* [WHAT THE EXERCISE ASKS]: Rewrite the data below, changing each "computer-use agent" to "desktop agent". Leave everything else as it is.

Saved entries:
▶

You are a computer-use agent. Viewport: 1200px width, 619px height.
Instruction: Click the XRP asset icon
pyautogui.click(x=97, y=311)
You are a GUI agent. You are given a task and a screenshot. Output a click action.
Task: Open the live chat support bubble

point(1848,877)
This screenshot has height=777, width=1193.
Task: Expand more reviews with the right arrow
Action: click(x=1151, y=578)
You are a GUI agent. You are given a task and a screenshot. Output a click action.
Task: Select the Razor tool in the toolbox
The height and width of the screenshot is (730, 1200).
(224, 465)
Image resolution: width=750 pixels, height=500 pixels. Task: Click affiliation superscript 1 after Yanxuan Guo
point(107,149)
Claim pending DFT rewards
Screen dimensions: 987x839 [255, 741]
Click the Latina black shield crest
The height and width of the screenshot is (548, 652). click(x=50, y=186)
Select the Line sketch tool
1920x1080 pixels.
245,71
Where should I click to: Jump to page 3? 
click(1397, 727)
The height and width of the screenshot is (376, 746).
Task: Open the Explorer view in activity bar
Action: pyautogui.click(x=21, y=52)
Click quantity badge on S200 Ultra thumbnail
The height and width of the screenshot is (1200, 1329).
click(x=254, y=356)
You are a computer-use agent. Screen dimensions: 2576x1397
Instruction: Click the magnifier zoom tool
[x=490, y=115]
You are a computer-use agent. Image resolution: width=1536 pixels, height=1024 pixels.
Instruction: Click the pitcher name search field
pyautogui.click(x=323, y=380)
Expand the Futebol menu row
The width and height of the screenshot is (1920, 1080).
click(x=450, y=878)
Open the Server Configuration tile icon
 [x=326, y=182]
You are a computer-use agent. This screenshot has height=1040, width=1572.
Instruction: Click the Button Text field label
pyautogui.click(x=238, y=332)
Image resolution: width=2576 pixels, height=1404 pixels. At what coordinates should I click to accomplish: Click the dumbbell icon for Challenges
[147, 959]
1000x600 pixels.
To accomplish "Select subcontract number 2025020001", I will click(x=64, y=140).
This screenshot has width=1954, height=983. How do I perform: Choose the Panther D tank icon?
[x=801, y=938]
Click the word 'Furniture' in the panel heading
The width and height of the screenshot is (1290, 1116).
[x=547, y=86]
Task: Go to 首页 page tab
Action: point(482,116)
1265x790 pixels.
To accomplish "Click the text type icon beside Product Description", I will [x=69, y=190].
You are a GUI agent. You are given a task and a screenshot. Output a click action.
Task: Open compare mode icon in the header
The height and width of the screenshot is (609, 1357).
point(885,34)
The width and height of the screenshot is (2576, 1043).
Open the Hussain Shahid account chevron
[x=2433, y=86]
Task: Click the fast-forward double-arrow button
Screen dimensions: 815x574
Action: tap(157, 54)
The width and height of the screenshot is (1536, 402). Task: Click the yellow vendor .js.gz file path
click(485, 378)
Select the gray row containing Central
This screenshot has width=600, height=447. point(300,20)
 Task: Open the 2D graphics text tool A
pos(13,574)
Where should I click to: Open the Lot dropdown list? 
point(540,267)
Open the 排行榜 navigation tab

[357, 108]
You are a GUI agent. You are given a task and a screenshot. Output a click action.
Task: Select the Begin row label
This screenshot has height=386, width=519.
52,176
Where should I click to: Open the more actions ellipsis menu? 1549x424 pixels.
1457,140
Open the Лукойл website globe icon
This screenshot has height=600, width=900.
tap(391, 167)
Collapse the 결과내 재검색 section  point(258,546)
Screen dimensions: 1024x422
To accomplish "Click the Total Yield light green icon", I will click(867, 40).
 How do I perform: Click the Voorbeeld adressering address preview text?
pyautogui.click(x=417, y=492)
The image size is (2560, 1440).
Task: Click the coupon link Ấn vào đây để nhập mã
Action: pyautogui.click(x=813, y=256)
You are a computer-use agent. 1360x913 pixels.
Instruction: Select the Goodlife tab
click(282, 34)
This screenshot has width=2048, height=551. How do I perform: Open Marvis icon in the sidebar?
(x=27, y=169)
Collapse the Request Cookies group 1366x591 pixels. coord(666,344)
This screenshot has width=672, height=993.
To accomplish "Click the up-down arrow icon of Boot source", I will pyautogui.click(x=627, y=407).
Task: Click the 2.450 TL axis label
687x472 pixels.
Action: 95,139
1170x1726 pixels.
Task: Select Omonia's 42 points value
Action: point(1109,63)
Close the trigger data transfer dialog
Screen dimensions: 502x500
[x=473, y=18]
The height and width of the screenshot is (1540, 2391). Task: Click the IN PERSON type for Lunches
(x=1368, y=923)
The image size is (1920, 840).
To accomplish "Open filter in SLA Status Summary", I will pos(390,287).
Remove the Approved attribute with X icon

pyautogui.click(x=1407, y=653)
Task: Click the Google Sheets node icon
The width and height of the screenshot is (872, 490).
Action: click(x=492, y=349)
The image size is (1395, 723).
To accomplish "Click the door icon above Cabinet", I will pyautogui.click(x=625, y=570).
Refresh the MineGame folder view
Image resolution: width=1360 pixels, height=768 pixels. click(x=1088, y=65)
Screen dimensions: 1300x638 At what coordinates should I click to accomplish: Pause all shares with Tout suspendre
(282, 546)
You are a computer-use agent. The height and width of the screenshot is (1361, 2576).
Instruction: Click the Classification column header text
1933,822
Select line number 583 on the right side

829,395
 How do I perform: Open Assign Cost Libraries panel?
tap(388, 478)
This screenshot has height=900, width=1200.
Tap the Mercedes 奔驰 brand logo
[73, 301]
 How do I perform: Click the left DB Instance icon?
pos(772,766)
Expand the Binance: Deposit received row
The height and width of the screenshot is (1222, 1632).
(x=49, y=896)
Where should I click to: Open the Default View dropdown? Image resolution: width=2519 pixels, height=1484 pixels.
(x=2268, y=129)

◀

* [EXERCISE OUTPUT]:
You are a desktop agent. Viewport: 1200px width, 619px height.
Instruction: Click the XRP asset icon
pyautogui.click(x=97, y=311)
You are a GUI agent. You are given a task and a screenshot. Output a click action.
Task: Open the live chat support bubble

point(1848,877)
This screenshot has height=777, width=1193.
Task: Expand more reviews with the right arrow
Action: click(x=1151, y=578)
You are a GUI agent. You are given a task and a screenshot. Output a click action.
Task: Select the Razor tool in the toolbox
The height and width of the screenshot is (730, 1200).
(224, 465)
Image resolution: width=750 pixels, height=500 pixels. Task: Click affiliation superscript 1 after Yanxuan Guo
point(107,149)
Claim pending DFT rewards
Screen dimensions: 987x839 [255, 741]
Click the Latina black shield crest
The height and width of the screenshot is (548, 652). click(x=50, y=186)
Select the Line sketch tool
1920x1080 pixels.
245,71
Where should I click to: Jump to page 3? 
click(1397, 727)
The height and width of the screenshot is (376, 746).
Task: Open the Explorer view in activity bar
Action: pyautogui.click(x=21, y=52)
Click quantity badge on S200 Ultra thumbnail
The height and width of the screenshot is (1200, 1329).
click(x=254, y=356)
You are a desktop agent. Screen dimensions: 2576x1397
Instruction: Click the magnifier zoom tool
[x=490, y=115]
You are a desktop agent. Image resolution: width=1536 pixels, height=1024 pixels.
Instruction: Click the pitcher name search field
pyautogui.click(x=323, y=380)
Expand the Futebol menu row
The width and height of the screenshot is (1920, 1080).
click(x=450, y=878)
Open the Server Configuration tile icon
 [x=326, y=182]
You are a desktop agent. This screenshot has height=1040, width=1572.
Instruction: Click the Button Text field label
pyautogui.click(x=238, y=332)
Image resolution: width=2576 pixels, height=1404 pixels. At what coordinates should I click to accomplish: Click the dumbbell icon for Challenges
[147, 959]
1000x600 pixels.
To accomplish "Select subcontract number 2025020001", I will click(x=64, y=140).
This screenshot has width=1954, height=983. How do I perform: Choose the Panther D tank icon?
[x=801, y=938]
Click the word 'Furniture' in the panel heading
The width and height of the screenshot is (1290, 1116).
[x=547, y=86]
Task: Go to 首页 page tab
Action: point(482,116)
1265x790 pixels.
To accomplish "Click the text type icon beside Product Description", I will [x=69, y=190].
You are a GUI agent. You are given a task and a screenshot. Output a click action.
Task: Open compare mode icon in the header
The height and width of the screenshot is (609, 1357).
point(885,34)
The width and height of the screenshot is (2576, 1043).
Open the Hussain Shahid account chevron
[x=2433, y=86]
Task: Click the fast-forward double-arrow button
Screen dimensions: 815x574
Action: tap(157, 54)
The width and height of the screenshot is (1536, 402). Task: Click the yellow vendor .js.gz file path
click(485, 378)
Select the gray row containing Central
This screenshot has width=600, height=447. point(300,20)
 Task: Open the 2D graphics text tool A
pos(13,574)
Where should I click to: Open the Lot dropdown list? 
point(540,267)
Open the 排行榜 navigation tab

[357, 108]
You are a GUI agent. You are given a task and a screenshot. Output a click action.
Task: Select the Begin row label
This screenshot has height=386, width=519.
52,176
Where should I click to: Open the more actions ellipsis menu? 1549x424 pixels.
1457,140
Open the Лукойл website globe icon
This screenshot has height=600, width=900.
tap(391, 167)
Collapse the 결과내 재검색 section  point(258,546)
Screen dimensions: 1024x422
To accomplish "Click the Total Yield light green icon", I will click(867, 40).
 How do I perform: Click the Voorbeeld adressering address preview text?
pyautogui.click(x=417, y=492)
The image size is (2560, 1440).
Task: Click the coupon link Ấn vào đây để nhập mã
Action: pyautogui.click(x=813, y=256)
You are a desktop agent. 1360x913 pixels.
Instruction: Select the Goodlife tab
click(282, 34)
This screenshot has width=2048, height=551. How do I perform: Open Marvis icon in the sidebar?
(x=27, y=169)
Collapse the Request Cookies group 1366x591 pixels. coord(666,344)
This screenshot has width=672, height=993.
To accomplish "Click the up-down arrow icon of Boot source", I will pyautogui.click(x=627, y=407).
Task: Click the 2.450 TL axis label
687x472 pixels.
Action: 95,139
1170x1726 pixels.
Task: Select Omonia's 42 points value
Action: point(1109,63)
Close the trigger data transfer dialog
Screen dimensions: 502x500
[x=473, y=18]
The height and width of the screenshot is (1540, 2391). Task: Click the IN PERSON type for Lunches
(x=1368, y=923)
The image size is (1920, 840).
To accomplish "Open filter in SLA Status Summary", I will pos(390,287).
Remove the Approved attribute with X icon

pyautogui.click(x=1407, y=653)
Task: Click the Google Sheets node icon
The width and height of the screenshot is (872, 490).
Action: click(x=492, y=349)
The image size is (1395, 723).
To accomplish "Click the door icon above Cabinet", I will pyautogui.click(x=625, y=570).
Refresh the MineGame folder view
Image resolution: width=1360 pixels, height=768 pixels. click(x=1088, y=65)
Screen dimensions: 1300x638 At what coordinates should I click to accomplish: Pause all shares with Tout suspendre
(282, 546)
You are a desktop agent. The height and width of the screenshot is (1361, 2576).
Instruction: Click the Classification column header text
1933,822
Select line number 583 on the right side

829,395
 How do I perform: Open Assign Cost Libraries panel?
tap(388, 478)
This screenshot has height=900, width=1200.
Tap the Mercedes 奔驰 brand logo
[73, 301]
 How do I perform: Click the left DB Instance icon?
pos(772,766)
Expand the Binance: Deposit received row
The height and width of the screenshot is (1222, 1632).
(x=49, y=896)
Where should I click to: Open the Default View dropdown? Image resolution: width=2519 pixels, height=1484 pixels.
(x=2268, y=129)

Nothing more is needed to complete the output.